**TASK STATEMENT**
Copy out precisely the line that holds "Image resolution: width=1600" and all the lines following it in the data, up to and including the last one, and no others.

****************************************

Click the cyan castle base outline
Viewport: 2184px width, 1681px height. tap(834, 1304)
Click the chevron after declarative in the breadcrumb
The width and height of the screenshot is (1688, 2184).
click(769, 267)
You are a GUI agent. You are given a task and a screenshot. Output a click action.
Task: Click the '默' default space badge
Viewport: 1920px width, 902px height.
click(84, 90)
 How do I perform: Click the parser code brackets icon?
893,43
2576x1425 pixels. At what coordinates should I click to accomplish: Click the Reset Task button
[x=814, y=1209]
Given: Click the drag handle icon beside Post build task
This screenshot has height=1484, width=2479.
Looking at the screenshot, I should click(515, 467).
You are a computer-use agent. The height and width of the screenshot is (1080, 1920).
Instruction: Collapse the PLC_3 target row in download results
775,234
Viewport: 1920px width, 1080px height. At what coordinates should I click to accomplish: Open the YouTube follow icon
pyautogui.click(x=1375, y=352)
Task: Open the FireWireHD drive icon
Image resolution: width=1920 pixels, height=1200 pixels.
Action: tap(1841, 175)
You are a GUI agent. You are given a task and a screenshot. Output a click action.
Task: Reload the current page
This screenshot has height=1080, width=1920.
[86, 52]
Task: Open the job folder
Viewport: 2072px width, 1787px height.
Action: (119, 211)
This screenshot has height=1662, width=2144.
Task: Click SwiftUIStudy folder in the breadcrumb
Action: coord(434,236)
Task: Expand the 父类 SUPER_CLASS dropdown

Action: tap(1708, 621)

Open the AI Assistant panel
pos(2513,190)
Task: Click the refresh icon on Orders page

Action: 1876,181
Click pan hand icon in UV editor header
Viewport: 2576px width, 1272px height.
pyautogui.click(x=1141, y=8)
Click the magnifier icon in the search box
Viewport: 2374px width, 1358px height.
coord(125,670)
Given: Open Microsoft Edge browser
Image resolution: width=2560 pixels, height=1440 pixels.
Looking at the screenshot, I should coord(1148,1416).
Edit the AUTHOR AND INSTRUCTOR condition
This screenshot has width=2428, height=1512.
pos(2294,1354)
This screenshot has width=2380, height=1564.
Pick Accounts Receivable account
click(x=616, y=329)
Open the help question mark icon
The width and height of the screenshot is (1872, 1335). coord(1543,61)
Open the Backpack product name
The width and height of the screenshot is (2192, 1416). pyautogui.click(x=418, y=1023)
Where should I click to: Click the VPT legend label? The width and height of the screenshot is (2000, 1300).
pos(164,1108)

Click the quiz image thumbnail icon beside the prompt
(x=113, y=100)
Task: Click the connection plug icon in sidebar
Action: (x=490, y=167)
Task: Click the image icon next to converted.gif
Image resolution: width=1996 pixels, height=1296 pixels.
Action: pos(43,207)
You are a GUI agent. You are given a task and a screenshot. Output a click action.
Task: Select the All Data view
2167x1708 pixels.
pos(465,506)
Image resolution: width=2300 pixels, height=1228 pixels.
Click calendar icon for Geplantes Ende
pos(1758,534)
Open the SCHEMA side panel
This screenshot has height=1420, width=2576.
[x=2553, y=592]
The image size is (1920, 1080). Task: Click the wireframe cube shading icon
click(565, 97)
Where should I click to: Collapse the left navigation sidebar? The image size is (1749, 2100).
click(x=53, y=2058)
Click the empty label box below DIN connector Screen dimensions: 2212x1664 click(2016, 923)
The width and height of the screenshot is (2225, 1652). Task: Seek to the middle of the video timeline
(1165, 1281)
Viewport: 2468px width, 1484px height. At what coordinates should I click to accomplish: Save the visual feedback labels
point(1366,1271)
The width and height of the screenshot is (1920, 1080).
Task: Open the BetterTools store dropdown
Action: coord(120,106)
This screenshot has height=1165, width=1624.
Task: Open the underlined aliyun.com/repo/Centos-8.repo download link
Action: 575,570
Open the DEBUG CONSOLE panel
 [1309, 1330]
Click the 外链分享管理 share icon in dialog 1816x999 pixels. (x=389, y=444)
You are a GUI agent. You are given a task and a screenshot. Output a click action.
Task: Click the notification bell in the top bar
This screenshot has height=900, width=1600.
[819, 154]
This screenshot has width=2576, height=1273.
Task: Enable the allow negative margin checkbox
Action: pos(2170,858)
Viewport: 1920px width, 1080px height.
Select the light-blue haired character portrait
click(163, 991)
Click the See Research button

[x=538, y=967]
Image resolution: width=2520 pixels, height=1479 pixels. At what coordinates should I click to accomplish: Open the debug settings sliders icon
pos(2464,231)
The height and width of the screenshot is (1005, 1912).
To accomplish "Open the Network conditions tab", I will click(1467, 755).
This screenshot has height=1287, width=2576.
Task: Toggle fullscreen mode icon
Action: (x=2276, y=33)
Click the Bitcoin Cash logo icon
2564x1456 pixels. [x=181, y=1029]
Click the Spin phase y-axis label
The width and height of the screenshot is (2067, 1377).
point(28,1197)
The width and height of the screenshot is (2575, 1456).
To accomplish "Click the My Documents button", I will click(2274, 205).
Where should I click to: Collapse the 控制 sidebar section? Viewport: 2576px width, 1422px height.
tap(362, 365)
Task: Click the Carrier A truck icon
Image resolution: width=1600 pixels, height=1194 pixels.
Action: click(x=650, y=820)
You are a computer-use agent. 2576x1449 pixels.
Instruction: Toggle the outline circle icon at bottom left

****************************************

**RESPONSE**
Image resolution: width=1600 pixels, height=1194 pixels.
Action: click(x=650, y=820)
You are a computer-use agent. 2576x1449 pixels.
Instruction: Toggle the outline circle icon at bottom left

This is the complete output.